Although Scanlan has yet to make her official collegiate debut, she is already making an impression on a national level. She was recently selected as a member of the Iroquois national team and is competing in the World Lacrosse Super Sixes event in Sparks, Maryland, Oct. 23 – 24.
This is her first time representing a national team and she will be listed on the roster alongside her older sister Lauren and some of her cousins.
The super sixes serve as another evaluation for the final roster for The World Games that will take place next July in Birmingham, Alabama. This is the first time that lacrosse will be included in the World Games, and the hope is that lacrosse will then be included in the 2028 Olympics Games in Los Angeles.
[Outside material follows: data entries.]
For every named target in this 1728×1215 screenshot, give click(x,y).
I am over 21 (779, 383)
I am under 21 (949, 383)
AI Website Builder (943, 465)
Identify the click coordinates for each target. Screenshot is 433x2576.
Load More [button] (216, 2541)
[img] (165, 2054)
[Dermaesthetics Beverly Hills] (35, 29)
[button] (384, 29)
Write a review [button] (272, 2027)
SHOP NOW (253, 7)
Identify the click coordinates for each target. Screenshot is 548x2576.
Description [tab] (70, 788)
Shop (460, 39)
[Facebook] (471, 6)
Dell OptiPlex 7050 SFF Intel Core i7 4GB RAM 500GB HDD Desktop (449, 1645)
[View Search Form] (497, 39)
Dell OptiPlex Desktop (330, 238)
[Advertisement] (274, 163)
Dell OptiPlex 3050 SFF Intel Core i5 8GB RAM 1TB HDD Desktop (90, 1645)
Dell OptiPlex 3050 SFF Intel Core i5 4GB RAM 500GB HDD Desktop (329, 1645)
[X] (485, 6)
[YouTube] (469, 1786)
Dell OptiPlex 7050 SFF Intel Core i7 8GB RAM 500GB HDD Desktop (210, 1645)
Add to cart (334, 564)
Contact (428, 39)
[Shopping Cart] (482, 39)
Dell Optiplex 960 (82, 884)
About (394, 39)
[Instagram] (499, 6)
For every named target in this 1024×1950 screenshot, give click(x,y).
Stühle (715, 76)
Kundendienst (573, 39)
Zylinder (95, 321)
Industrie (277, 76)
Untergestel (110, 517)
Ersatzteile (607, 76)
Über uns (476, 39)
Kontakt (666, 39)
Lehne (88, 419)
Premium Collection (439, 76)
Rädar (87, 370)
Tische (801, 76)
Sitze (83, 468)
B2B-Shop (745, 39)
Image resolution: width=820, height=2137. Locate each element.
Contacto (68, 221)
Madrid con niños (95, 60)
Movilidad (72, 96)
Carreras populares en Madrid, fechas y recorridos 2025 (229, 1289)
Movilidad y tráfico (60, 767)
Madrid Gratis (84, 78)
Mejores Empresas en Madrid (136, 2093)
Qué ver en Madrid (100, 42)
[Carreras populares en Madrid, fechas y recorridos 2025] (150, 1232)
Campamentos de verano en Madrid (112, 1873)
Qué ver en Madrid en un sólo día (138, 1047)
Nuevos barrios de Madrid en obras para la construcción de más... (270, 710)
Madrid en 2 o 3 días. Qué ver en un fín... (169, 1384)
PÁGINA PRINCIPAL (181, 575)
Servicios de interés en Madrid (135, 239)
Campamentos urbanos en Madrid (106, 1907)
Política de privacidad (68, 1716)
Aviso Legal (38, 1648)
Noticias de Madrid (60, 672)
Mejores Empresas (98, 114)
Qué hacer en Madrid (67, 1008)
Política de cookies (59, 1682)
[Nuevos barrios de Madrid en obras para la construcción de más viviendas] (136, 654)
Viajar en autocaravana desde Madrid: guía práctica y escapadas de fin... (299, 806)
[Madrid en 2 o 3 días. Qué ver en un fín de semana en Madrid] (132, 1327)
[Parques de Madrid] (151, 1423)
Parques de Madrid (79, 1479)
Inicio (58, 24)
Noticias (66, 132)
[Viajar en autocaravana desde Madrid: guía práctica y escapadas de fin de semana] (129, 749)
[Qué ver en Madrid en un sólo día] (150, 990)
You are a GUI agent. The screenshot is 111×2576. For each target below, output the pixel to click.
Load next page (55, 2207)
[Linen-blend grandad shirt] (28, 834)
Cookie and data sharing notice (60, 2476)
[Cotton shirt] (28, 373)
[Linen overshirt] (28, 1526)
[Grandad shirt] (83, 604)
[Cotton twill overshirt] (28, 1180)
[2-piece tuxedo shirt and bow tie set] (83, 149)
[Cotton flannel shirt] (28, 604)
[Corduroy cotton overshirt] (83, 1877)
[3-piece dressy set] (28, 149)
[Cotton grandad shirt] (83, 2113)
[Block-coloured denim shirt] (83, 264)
“Receiving this opportunity is exciting because it is another chance for me to have a trial to potentially make the Olympic team,” Scanlan said. “On top of that it gives me the ability to represent my culture and that is something I will always be proud of.”
Though Scanlan has been far from home since making her way to Northeast Florida, her support system is still intact and making sure to follow along with her in every step of the process.
Not only is she serving as a role model for her younger siblings and extended family, but to the girls who are hoping to one day achieve similar accomplishments.
“Miya is a once in a generational talent and the lacrosse players here at Gowanda really look up to her and admire everything she has done for the game and for the program,” Gill said. “We are so excited to watch her freshman season and just know she is going to make us proud.”
The coaching staff at Jacksonville has also expressed support for her ability to bring awareness of the game, with the goal of helping Scanlan achieve greatness at the next level and reach all of her goals.
“The game is rapidly growing across the board and it’s amazing that she has this platform to advocate and bring awareness to the sport,” assistant coach Mike Bedford said. “She is going to be able to look back twenty or thirty years from now and say ‘I was a part of that, I was one of the first ones to do that’.”